Les émissions ont augmenté moins fortement que l’année précédente – 490 millions de tonnes en 2022 – mais la croissance de la demande totale d’énergie s’est accélérée. « Un déficit exceptionnel d’hydroélectricité dû à des sécheresses extrêmes – en Chine, aux États-Unis et dans plusieurs autres économies – a entraîné une augmentation de plus de 40 % des émissions en 2023, les pays se tournant largement vers des alternatives aux combustibles fossiles pour combler le déficit », indique l’AIE dans un communiqué.

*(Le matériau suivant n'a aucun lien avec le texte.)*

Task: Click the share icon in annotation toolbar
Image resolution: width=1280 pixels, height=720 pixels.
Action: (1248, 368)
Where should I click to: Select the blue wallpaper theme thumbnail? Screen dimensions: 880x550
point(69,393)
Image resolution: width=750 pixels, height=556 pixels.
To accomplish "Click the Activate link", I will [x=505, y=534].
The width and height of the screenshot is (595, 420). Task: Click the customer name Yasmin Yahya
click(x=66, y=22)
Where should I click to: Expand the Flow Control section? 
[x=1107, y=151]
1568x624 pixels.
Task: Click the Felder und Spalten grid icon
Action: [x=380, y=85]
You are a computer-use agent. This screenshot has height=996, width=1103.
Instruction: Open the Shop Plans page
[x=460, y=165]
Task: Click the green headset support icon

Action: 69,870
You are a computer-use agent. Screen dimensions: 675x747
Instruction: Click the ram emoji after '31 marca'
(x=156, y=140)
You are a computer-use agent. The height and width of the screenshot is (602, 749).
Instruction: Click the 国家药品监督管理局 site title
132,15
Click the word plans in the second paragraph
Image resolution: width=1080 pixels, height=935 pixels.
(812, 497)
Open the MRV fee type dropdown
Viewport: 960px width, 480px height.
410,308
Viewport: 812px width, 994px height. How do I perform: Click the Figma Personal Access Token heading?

Si la production hydroélectrique n’avait pas été aussi faible, les émissions mondiales de CO₂ liées à la production d’électricité auraient diminué, affirme l’agence – ce qui aurait « considérablement » réduit l’augmentation des émissions liées à l’énergie.
Baisse record des émissions pour les pays riches
L’AIE met en avant le développement de technologies telles que l’énergie solaire, éolienne, et les véhicules électriques, sans qui « l’augmentation mondiale des émissions de CO₂ au cours des cinq dernières années aurait été trois fois plus importante ».
Les émissions de la Chine ont augmenté d’environ 565 millions de tonnes en 2023, tandis que les pays aux « économies avancées » ont connu une baisse record, alors même que leur PIB augmentait. « Leurs émissions sont tombées à leur plus bas niveau depuis cinquante ans, tandis que la demande de charbon est retombée à des niveaux jamais vus depuis le début des années 1 900 », s’est réjoui l’AIE.
La raison : une combinaison entre un fort déploiement des énergies renouvelables, le passage du charbon au gaz, des améliorations d’efficacité énergétique et un ralentissement de la production industrielle.
Toutefois, les chiffres de 2023 ne sont pas satisfaisants. Les émissions de gaz à effet de serre, tous secteurs confondus, doivent réduire drastiquement pour espérer tenir la limite de 1,5° C fixée par l’Accord de Paris en 2015.